→ PROVIDED TEXT
Hellenic coast guard performs SAR operation, following migrant's boat collision with coast guard off the Aegean island of Chios, near Mersinidi, Greece, February 4, 2026. REUTERS
Hellenic coast guard performs SAR operation, following migrant's boat collision with coast guard off the Aegean island of Chios, near Mersinidi, Greece, February 4, 2026. REUTERS

Dozens of people are missing after a migrant boat capsized in the central Mediterranean, the NGOs Mediterranea Saving Humans and Sea-Watch said Sunday on social media.

Two people died and 32 were rescued from the boat, which had left Libya on Saturday afternoon with around 105 people on board, according to Mediterranea Saving Humans, AFP reported.

"Tragic Easter shipwreck. 32 survivors, two bodies recovered and more than 70 people missing," the NGO wrote on X, adding that the boat capsized in a search-and-rescue zone handled by Libyan authorities.

Sea-Watch said two commercial ships saved the survivors and took them to the Italian island of Lampedusa.

An aerial video it posted showed two men clinging to the hull of the capsized vessel, and the approach of one of the commercial ships.

Mediterranea Saving Humans said the accident was "the consequence of policies by European governments that refuse to open safe and legal pathways" for migrants.

Lampedusa is a key entry point for migrants crossing the Mediterranean from North Africa to Europe.

Since the start of 2026, at least 683 migrants have lost their lives or gone missing on attempts to cross the sea, according to the UN's migration agency IOM.

According to the Italian government, 6,175 migrants arrived on Italian territory over the same period.

→ DATA SUPPLIED

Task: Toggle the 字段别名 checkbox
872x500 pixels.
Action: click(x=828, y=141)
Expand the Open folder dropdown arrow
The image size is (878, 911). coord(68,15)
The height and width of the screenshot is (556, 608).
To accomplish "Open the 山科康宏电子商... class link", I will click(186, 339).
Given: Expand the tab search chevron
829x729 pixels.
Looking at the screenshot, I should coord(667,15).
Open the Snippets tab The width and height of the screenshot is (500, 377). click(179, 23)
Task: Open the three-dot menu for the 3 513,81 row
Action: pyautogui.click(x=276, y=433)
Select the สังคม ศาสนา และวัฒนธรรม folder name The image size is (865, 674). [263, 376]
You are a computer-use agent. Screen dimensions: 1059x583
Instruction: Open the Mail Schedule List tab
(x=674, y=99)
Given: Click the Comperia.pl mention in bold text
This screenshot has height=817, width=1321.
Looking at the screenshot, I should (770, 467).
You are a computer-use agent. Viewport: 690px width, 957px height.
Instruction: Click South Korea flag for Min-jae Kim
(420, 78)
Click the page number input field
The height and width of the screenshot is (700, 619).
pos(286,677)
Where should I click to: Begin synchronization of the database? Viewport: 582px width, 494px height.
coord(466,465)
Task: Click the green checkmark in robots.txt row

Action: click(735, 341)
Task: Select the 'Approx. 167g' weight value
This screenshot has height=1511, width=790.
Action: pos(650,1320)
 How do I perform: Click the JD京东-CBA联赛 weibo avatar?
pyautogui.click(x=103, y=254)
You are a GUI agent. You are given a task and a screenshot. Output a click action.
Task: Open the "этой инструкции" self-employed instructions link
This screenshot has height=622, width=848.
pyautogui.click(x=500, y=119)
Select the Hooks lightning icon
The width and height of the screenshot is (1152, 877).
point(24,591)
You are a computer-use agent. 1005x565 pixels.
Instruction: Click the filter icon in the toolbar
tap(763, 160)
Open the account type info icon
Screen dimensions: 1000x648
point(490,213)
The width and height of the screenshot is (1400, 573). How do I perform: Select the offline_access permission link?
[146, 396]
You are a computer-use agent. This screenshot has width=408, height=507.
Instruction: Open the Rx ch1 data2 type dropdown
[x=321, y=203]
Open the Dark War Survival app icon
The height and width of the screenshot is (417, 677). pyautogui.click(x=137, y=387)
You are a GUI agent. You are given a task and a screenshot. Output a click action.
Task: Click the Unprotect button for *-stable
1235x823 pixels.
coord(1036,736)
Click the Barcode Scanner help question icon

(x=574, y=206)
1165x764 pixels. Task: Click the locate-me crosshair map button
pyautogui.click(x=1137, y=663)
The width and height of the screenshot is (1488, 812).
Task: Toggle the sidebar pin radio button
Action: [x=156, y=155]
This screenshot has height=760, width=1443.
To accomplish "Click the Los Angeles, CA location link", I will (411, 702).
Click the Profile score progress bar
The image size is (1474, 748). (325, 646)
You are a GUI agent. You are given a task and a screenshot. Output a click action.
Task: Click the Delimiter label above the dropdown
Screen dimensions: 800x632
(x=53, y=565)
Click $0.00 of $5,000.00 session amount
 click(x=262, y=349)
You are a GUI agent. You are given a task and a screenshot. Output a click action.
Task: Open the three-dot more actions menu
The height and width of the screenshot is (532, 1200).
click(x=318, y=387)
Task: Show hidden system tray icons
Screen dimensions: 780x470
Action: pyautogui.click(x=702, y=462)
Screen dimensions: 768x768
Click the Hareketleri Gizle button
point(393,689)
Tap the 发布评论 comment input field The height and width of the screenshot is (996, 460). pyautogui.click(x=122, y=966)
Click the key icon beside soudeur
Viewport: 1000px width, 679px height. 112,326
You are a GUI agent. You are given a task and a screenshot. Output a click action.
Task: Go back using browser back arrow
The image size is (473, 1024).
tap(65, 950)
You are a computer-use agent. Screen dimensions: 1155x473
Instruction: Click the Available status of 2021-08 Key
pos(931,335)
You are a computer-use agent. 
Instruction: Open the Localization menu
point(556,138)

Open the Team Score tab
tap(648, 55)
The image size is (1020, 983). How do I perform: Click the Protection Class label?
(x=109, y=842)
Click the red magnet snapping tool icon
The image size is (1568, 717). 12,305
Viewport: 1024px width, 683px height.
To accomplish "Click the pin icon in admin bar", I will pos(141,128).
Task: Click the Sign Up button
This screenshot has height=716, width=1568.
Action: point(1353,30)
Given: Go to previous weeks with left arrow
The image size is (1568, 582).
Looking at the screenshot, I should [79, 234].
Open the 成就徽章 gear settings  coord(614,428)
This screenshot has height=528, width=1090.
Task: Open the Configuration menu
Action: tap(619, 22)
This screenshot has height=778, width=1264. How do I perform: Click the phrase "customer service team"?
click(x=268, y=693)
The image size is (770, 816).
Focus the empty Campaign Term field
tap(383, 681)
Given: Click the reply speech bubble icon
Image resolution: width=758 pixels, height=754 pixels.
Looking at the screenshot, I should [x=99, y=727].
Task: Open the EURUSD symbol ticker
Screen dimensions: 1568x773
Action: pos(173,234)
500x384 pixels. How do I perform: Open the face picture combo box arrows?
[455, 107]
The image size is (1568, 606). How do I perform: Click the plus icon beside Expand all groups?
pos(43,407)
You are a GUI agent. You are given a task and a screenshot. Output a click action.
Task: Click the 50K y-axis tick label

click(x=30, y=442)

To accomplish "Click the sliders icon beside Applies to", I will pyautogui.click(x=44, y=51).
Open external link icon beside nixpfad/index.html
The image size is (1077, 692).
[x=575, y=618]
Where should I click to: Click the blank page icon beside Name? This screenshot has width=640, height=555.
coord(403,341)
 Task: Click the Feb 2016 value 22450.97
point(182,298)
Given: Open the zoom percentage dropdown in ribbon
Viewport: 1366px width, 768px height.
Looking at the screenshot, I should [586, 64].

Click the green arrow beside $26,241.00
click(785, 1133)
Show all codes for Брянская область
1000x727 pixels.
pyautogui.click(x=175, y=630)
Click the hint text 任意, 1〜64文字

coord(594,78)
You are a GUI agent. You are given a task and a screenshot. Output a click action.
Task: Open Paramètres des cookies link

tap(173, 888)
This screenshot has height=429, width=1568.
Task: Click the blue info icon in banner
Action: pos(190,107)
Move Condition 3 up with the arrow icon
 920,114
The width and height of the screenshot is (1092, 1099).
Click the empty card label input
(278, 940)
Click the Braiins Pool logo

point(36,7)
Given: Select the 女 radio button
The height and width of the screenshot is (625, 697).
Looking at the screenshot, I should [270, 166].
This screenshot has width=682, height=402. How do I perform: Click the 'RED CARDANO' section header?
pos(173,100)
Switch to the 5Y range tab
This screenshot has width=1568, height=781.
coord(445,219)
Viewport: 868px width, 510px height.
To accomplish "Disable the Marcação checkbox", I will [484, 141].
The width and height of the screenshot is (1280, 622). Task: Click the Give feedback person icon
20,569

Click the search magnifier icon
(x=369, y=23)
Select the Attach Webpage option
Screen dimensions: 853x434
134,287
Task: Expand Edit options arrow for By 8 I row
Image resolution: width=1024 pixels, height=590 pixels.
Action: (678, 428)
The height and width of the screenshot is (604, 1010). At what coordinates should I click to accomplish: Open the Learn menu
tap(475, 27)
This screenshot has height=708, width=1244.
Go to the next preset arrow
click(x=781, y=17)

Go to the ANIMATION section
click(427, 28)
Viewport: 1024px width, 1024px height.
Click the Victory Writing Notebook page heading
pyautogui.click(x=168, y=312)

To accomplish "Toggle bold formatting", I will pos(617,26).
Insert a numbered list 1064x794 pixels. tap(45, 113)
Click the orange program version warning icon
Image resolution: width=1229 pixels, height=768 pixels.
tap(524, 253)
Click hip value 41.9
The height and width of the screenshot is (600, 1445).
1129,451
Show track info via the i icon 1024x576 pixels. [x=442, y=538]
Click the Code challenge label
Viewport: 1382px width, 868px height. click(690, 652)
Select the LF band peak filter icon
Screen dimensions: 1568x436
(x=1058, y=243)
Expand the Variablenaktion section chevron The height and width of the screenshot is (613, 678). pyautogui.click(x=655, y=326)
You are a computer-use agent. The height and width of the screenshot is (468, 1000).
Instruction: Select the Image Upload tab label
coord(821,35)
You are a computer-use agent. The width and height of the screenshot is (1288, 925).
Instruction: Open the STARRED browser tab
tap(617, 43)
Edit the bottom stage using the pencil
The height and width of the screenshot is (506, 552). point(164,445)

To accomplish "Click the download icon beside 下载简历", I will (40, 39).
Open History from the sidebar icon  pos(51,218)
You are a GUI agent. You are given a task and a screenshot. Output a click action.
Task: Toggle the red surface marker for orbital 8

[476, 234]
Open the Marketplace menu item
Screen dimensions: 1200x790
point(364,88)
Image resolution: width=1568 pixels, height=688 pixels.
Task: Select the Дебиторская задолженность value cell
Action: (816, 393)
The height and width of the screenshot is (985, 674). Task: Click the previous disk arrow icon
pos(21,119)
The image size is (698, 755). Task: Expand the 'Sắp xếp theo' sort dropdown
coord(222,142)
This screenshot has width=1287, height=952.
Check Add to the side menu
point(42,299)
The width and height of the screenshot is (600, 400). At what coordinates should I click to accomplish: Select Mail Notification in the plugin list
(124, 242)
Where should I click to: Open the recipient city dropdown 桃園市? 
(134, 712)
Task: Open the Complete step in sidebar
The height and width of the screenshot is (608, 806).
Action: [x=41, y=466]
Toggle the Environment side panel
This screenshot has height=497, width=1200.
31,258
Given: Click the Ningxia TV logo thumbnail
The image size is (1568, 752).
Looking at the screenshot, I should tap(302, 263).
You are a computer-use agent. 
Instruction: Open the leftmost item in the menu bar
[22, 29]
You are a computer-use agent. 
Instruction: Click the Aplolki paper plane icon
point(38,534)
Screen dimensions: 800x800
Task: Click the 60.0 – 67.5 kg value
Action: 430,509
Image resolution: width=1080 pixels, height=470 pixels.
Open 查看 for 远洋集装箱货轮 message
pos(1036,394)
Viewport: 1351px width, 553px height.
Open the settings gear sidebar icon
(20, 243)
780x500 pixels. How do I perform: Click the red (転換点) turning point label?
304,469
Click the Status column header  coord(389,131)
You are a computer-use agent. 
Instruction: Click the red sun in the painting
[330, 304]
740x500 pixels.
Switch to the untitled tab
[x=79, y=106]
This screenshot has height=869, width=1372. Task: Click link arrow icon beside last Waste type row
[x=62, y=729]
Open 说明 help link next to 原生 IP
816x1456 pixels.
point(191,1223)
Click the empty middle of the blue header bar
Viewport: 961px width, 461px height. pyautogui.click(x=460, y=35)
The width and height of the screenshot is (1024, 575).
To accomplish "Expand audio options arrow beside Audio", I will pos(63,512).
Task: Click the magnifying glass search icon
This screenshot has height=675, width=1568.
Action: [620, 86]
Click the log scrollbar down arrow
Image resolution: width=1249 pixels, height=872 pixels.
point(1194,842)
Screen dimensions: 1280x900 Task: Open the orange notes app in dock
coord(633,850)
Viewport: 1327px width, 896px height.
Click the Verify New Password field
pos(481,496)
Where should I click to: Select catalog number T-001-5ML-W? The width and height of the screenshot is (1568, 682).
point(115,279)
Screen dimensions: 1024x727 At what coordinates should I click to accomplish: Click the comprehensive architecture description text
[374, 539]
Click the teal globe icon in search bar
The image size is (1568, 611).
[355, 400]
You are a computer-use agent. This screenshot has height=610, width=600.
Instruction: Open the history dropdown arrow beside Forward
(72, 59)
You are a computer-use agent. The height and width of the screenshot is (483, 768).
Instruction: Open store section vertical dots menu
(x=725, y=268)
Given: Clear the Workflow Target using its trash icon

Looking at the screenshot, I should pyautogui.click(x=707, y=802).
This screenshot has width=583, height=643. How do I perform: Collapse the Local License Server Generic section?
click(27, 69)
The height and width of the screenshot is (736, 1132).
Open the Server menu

→ DIRECTIONS
A – Duplicate the part of the migrant boat article between "An aerial video" and "the same period.", inclusive.
B – According to the migrant boat article, how many people were on board the boat when it left Libya?
The material is separate from the migrant boat article.

→ RESULTS
A –
An aerial video it posted showed two men clinging to the hull of the capsized vessel, and the approach of one of the commercial ships.

Mediterranea Saving Humans said the accident was "the consequence of policies by European governments that refuse to open safe and legal pathways" for migrants.

Lampedusa is a key entry point for migrants crossing the Mediterranean from North Africa to Europe.

Since the start of 2026, at least 683 migrants have lost their lives or gone missing on attempts to cross the sea, according to the UN's migration agency IOM.

According to the Italian government, 6,175 migrants arrived on Italian territory over the same period.

B – Around 105 people were on board.